» **Data supplied**:
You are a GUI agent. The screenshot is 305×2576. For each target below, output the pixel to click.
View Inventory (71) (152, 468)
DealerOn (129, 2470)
==
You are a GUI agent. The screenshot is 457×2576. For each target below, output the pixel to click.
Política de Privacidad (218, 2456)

» **Goal of the exercise**:
Among the entries above, the line containing "You are a GUI agent. The screenshot is 305×2576.", the line containing "DealerOn (129, 2470)", and all lines between them are to be restated word for word; nothing else belongs in the reply.

» **Response for this exercise**:
You are a GUI agent. The screenshot is 305×2576. For each target below, output the pixel to click.
View Inventory (71) (152, 468)
DealerOn (129, 2470)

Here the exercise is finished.